D-loop somatic mutations and ∼5kb "common" deletion in mitochondrial DNA: important molecular markers to distinguish oral precancer and cancer.

Abstract

Apart from genomic DNA, mutations at mitochondrial DNA (mtDNA) have been hypothesized to play vital roles in cancer development. In this study, ∼5kb deletion and D-loop mutations in mtDNA and alteration in mtDNA content were investigated in buccal smears from 104 healthy controls and 74 leukoplakia and 117 cancer tissue samples using Taqman-based quantitative assay and re-sequencing. The ∼5kb deletion in mtDNA was significantly less (9.8 and 10.5 folds, P < 0.0001) in cancer tissues compared to control and leukoplakia tissues, respectively.
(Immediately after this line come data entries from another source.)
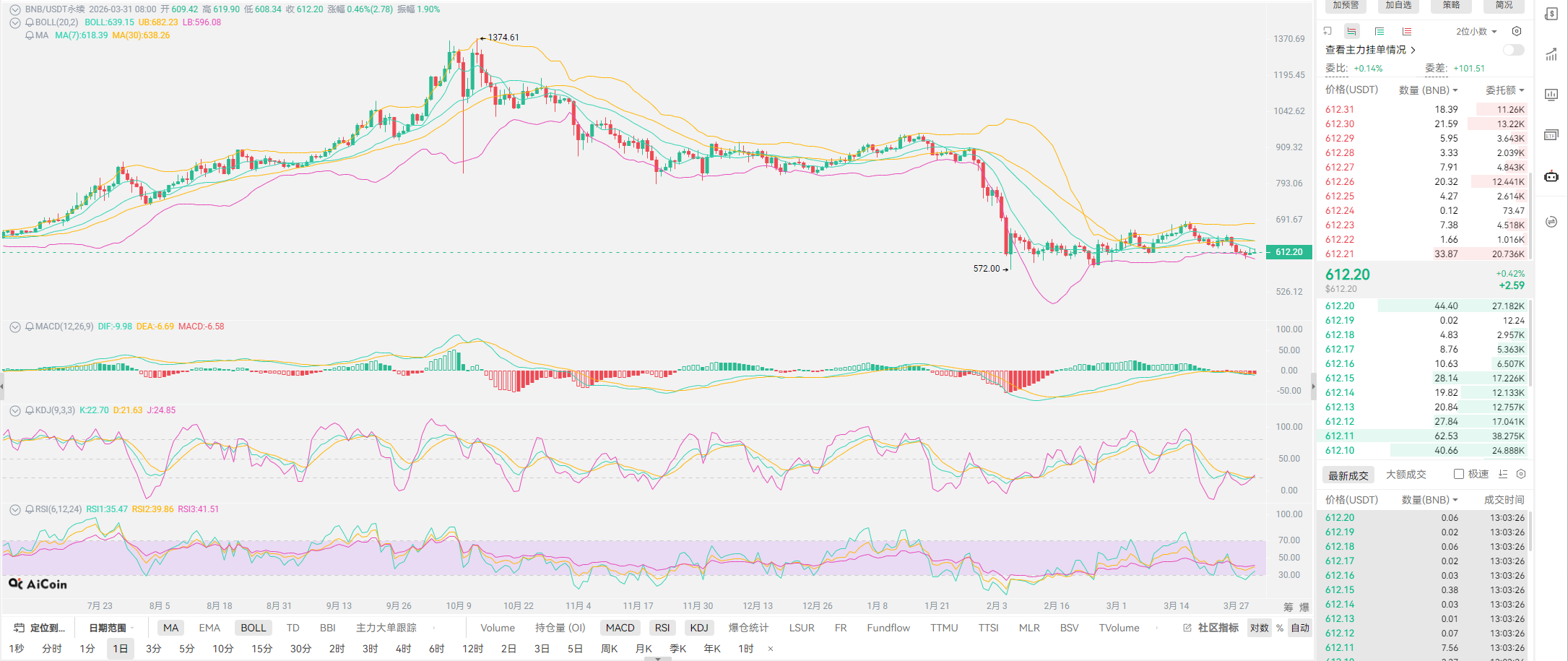This screenshot has height=661, width=1568.
Task: Open the order book settings hexagon icon
Action: coord(1517,31)
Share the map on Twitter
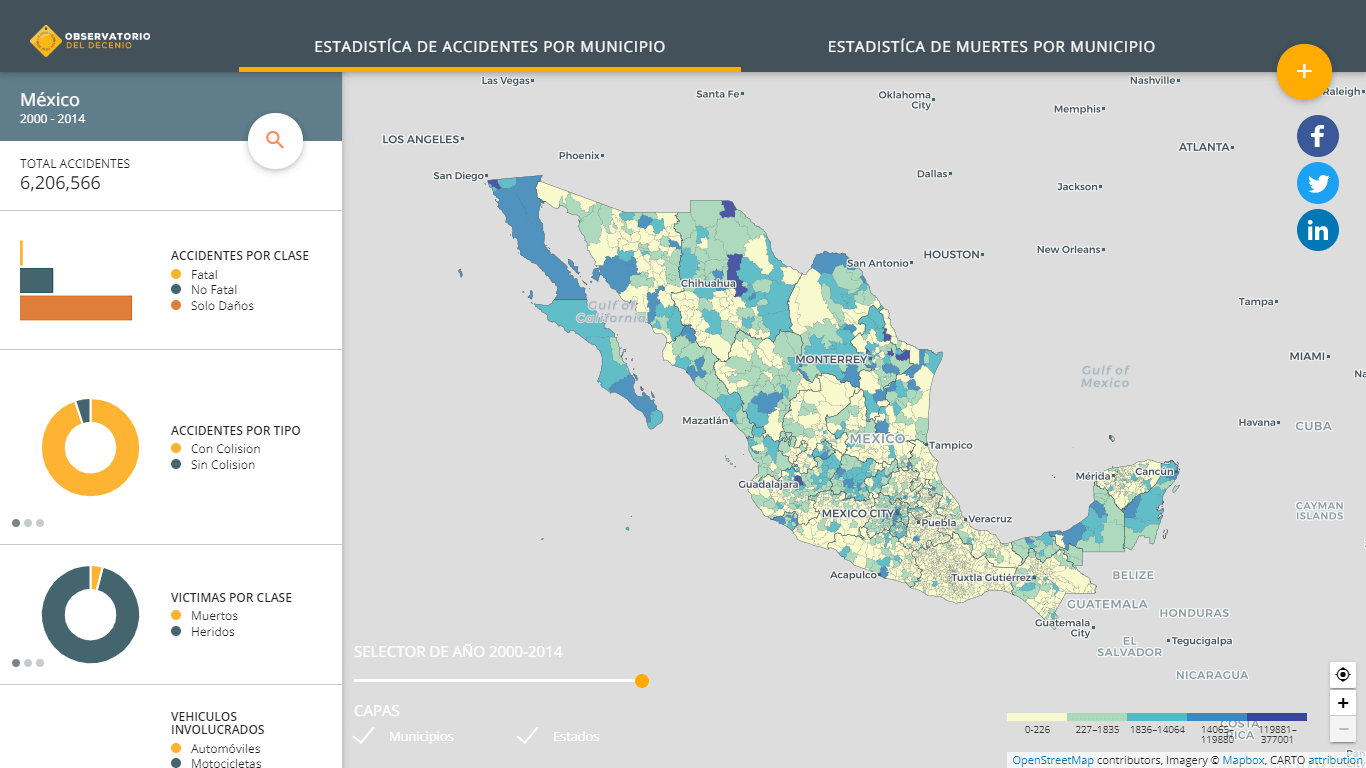Viewport: 1366px width, 768px height. point(1317,183)
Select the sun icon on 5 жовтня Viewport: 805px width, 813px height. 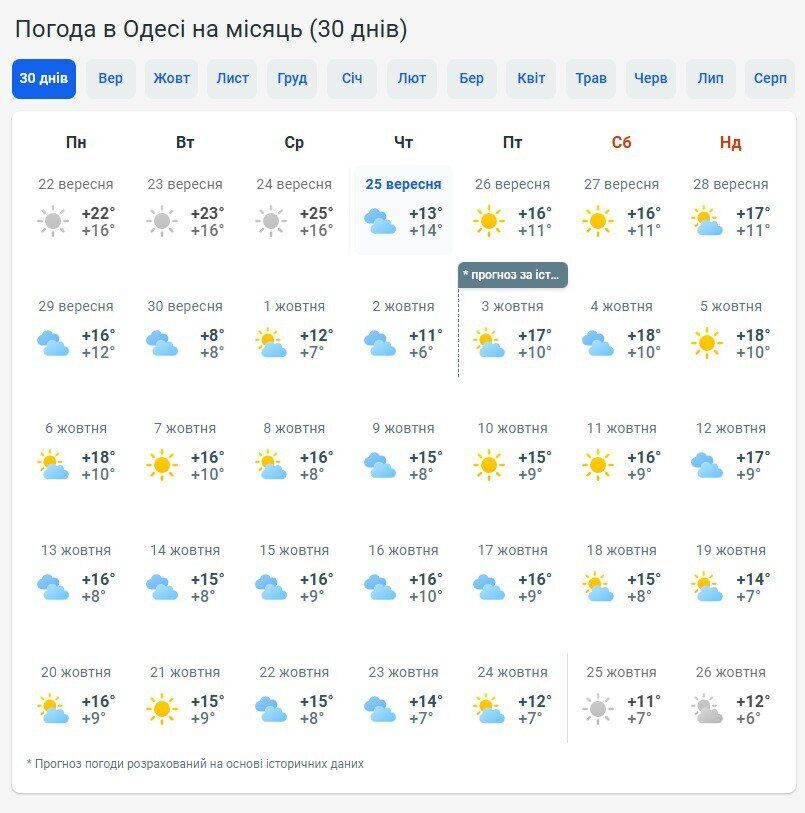tap(707, 342)
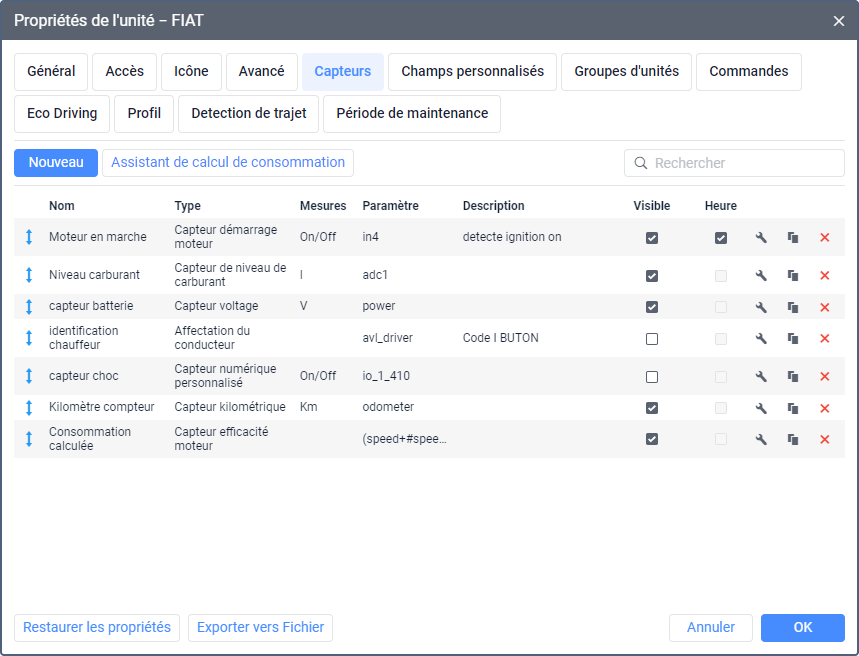Click wrench icon for Moteur en marche sensor
Screen dimensions: 859x656
coord(761,238)
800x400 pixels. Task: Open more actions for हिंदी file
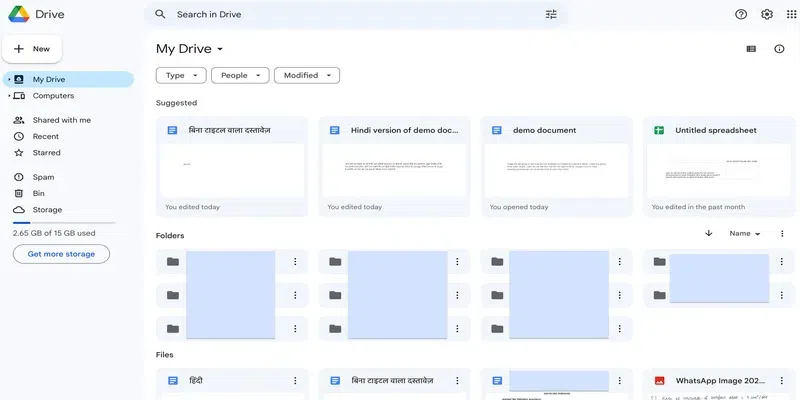click(295, 381)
On the other hand, somatic mutations in D-loop, investigated in 54 controls, 50 leukoplakias and 56 cancer patients, were found to be significantly more in cancer tissues, but not in leukoplakia tissues, compared to control (Z-score = 5.4). MtDNA contents were observed to be significantly more in leukoplakia (2.1 folds, P = 0.004) and cancer (1.6 folds, P = 0.03) tissues compared to control tissues. So, D-loop somatic mutations and ∼5kb deletion patterns could be used as distinguishing markers between precancer and cancer tissues. This observation further suggests that somatic mutations in D-loop may facilitate carcinogenesis and cancer cells with less ∼5kb deletion, i.e., intact mtDNA, may become resistant to apoptosis.